Publicado em 28 de Março de 2026
Na madrugada deste sábado, a tropa de choque do Planalto na CPMI do INSS deu mais uma prova inequívoca de que nunca quis investigar nada. Por 19 votos a 12, a base governista rejeitou o relatório final, um documento que reunia evidências robustas da Polícia Federal, depoimentos de presos e relatórios de movimentações financeiras suspeitas. O texto pedia o indiciamento de mais de 200 pessoas, incluindo Fábio Luís Lula da Silva, o Lulinha, filho do presidente.
Os indícios são claros, diretos e constrangedores: uma testemunha afirmou que Lulinha recebia mesada de R$ 300 mil do lobista Antônio Carlos Camilo Antunes, o “Careca do INSS”, operador central do esquema de fraudes em descontos indevidos de aposentados e pensionistas. O Careca ainda bancou viagens de luxo de Lulinha para a Europa (Espanha e Portugal), em primeira classe; e a empresária e lobista Roberta Luchsinger, amiga próxima do filho do presidente, recebeu mais de R$ 1,5 milhão do Careca, com mensagens explícitas citando “o filho do rapaz” como beneficiário final. Mesmo assim, como era de se esperar, Lula e sua base preferiram proteger os seus em vez de esclarecer.
Durante toda a CPMI, a atuação da tropa de choque foi despudorada. Todos os requerimentos de convocação de Lulinha e de Frei Chico — irmão de Lula e vice-presidente do Sindnapi — foram rejeitados sistematicamente. Frei Chico, que teria aberto as portas do governo para aliviar as restrições impostas por Bolsonaro aos descontos associativos, foi blindado de ponta a ponta. O Sindnapi, entidade da qual ele é vice-presidente, teve um crescimento escandaloso de receita com descontos das aposentadorias e pensões dos idosos. A PF apreendeu veículos de luxo, cofres cheios de dinheiro e bloqueou centenas de milhões da entidade. Mas ouvir o irmão do presidente? Nunca. A tropa de choque não permitiu.
A única vez em que a oposição conseguiu aprovar um requerimento importante — a quebra de sigilo bancário e fiscal de Lulinha —, a sessão virou um caos absoluto: deputados da base governista partiram para cima dos colegas de oposição; houve troca de socos, empurrões, copos quebrados e bate-boca generalizado.
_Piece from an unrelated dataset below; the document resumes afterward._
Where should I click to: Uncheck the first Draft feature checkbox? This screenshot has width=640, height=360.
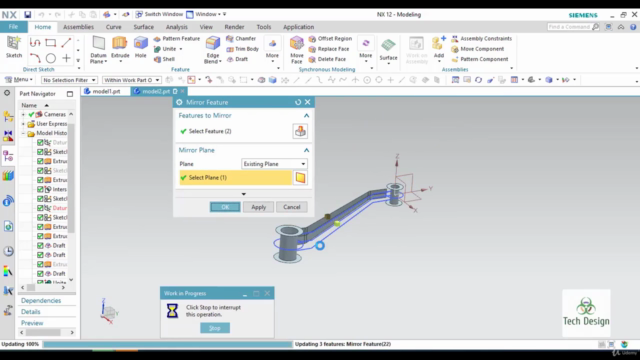(x=40, y=245)
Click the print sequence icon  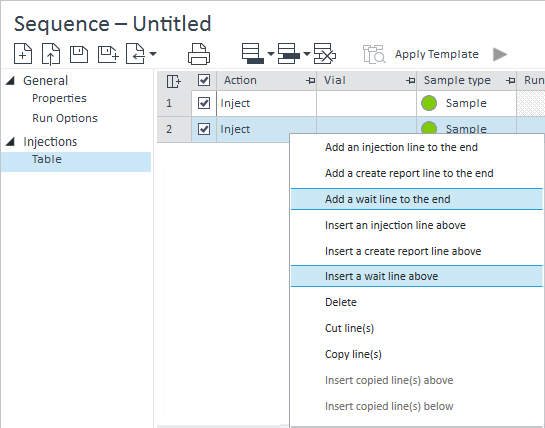(199, 54)
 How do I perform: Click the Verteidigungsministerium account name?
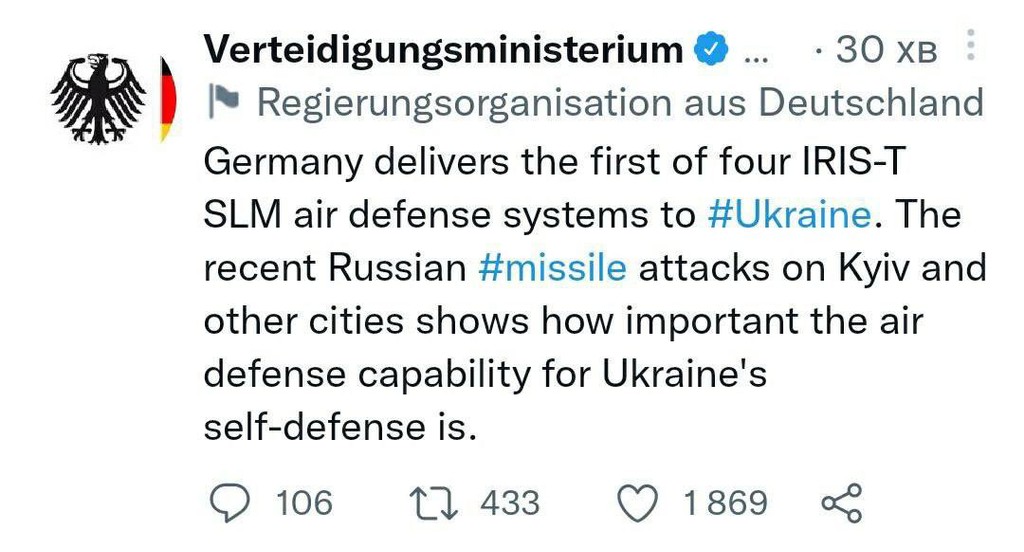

Era o desespero petista ao ver que a investigação chegava perto demais da família de Lula.
Para garantir o enterro do relatório, o próprio Lula — que se apresenta como “pai dos pobres” — agiu pessoalmente: exonerou o ministro da Agricultura, Carlos Fávaro, para que ele reassumisse o mandato no Senado, retirasse a suplente de oposição e reforçasse o voto da base contra o texto. Com tal manobra, o Planalto garantiu mais um voto para que o roubo contra os aposentados não tivesse o peso institucional de um relatório de CPMI aprovado.
Em vez de investigar as fraudes contra milhões de brasileiros humildes, a tropa de choque preferiu desviar o foco, apresentar um relatório paralelo e proteger os seus. O resultado foi previsível: as evidências ficaram engavetadas, os indiciamentos viraram mera sugestão da oposição e os aposentados, vítimas reais do esquema, foram novamente humilhados.
Lula, o PT e sua tropa de choque mostraram, mais uma vez, qual é a verdadeira prioridade: quando a investigação ameaça a família e os aliados, a verdade e a defesa dos pobres ficam em segundo plano. O roubo bilionário contra os aposentados foi escandaloso, mas a forma como foi protegido pelo Palácio do Planalto foi ainda pior.